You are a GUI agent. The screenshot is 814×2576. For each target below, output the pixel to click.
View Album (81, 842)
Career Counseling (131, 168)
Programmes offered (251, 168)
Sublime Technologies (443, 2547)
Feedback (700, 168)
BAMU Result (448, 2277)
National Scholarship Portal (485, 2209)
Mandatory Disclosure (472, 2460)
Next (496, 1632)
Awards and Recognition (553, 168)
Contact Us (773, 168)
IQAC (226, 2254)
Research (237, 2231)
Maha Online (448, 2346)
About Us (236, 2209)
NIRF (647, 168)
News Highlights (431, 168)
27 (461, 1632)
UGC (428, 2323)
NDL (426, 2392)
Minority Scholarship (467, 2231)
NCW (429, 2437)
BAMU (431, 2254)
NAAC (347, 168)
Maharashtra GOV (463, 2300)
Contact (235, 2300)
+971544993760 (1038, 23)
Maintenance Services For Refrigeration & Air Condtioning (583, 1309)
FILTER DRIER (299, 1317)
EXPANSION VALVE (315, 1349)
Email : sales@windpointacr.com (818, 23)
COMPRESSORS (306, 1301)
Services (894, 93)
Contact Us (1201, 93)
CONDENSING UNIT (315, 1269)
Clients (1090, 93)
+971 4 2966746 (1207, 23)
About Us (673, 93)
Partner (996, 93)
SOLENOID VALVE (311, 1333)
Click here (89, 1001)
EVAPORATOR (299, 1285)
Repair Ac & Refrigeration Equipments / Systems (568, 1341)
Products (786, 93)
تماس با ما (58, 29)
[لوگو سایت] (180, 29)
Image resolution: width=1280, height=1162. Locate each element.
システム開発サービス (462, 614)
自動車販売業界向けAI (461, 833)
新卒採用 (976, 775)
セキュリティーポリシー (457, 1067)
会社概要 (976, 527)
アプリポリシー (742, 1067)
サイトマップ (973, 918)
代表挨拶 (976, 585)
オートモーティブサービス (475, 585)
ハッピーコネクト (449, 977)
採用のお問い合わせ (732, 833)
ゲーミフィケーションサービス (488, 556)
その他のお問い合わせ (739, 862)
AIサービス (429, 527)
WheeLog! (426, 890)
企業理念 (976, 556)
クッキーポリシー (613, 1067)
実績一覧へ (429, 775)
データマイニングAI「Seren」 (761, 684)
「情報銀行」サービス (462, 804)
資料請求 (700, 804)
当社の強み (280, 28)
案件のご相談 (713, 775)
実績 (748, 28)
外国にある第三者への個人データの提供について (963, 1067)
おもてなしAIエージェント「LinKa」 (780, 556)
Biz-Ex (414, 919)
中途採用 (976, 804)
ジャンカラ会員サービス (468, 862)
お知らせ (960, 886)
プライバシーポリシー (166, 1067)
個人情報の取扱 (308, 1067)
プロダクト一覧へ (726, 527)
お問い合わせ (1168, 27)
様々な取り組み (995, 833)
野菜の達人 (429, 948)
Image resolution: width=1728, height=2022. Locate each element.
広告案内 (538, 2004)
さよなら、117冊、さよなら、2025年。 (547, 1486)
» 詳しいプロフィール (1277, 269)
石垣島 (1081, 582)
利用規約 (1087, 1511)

---

## Task prompt
Search the records for the string "each" and, wherever a line contains it, please copy that line.

## Output for this task
You are a GUI agent. The screenshot is 814×2576. For each target below, output the pixel to click.
Image resolution: width=1280, height=1162. Locate each element.
Image resolution: width=1728, height=2022. Locate each element.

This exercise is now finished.